== Task instructions ==
Arrange the lines of the data below as a numbered list, omitting blank lines, starting at the first line of the data and ending at the line that contains "Prensa rcn (107, 2517)", with both of those lines included. List only the lines in that span.
:::
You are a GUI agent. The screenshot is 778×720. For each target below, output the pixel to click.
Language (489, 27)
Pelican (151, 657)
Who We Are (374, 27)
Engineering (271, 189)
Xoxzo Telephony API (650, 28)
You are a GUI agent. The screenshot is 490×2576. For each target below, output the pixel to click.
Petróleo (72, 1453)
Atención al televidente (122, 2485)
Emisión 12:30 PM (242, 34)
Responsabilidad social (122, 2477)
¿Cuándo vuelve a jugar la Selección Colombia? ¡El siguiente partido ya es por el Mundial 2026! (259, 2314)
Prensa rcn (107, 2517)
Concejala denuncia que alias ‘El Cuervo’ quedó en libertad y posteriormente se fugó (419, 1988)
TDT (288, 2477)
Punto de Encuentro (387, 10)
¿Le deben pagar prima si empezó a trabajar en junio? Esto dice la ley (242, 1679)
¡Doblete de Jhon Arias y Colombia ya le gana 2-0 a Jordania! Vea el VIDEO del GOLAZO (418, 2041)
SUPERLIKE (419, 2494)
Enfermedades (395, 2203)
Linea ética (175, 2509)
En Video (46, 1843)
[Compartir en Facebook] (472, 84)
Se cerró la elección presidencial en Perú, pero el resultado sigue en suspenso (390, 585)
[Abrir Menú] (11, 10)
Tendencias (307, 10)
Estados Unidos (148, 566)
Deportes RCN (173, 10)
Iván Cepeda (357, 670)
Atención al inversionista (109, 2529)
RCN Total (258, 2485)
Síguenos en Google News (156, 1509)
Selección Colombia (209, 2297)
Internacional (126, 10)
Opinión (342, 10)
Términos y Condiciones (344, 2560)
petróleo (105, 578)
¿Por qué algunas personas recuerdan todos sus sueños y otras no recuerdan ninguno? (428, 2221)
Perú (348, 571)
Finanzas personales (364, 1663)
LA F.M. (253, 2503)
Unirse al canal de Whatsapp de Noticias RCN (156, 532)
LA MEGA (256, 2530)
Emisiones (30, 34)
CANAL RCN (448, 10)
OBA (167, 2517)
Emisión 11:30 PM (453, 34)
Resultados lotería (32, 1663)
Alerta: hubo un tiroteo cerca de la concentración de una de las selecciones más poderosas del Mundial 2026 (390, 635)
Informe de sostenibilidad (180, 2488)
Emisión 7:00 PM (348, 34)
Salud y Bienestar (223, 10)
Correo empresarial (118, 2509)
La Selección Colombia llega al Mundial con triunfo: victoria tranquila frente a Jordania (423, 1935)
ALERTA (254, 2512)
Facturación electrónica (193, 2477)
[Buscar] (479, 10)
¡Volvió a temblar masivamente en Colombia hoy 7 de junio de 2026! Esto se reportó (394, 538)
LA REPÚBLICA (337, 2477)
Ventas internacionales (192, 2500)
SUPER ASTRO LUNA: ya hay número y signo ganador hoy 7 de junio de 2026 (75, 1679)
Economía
:::
== Answer to this exercise ==
1. You are a GUI agent. The screenshot is 778×720. For each target below, output the pixel to click.
2. Language (489, 27)
3. Pelican (151, 657)
4. Who We Are (374, 27)
5. Engineering (271, 189)
6. Xoxzo Telephony API (650, 28)
7. You are a GUI agent. The screenshot is 490×2576. For each target below, output the pixel to click.
8. Petróleo (72, 1453)
9. Atención al televidente (122, 2485)
10. Emisión 12:30 PM (242, 34)
11. Responsabilidad social (122, 2477)
12. ¿Cuándo vuelve a jugar la Selección Colombia? ¡El siguiente partido ya es por el Mundial 2026! (259, 2314)
13. Prensa rcn (107, 2517)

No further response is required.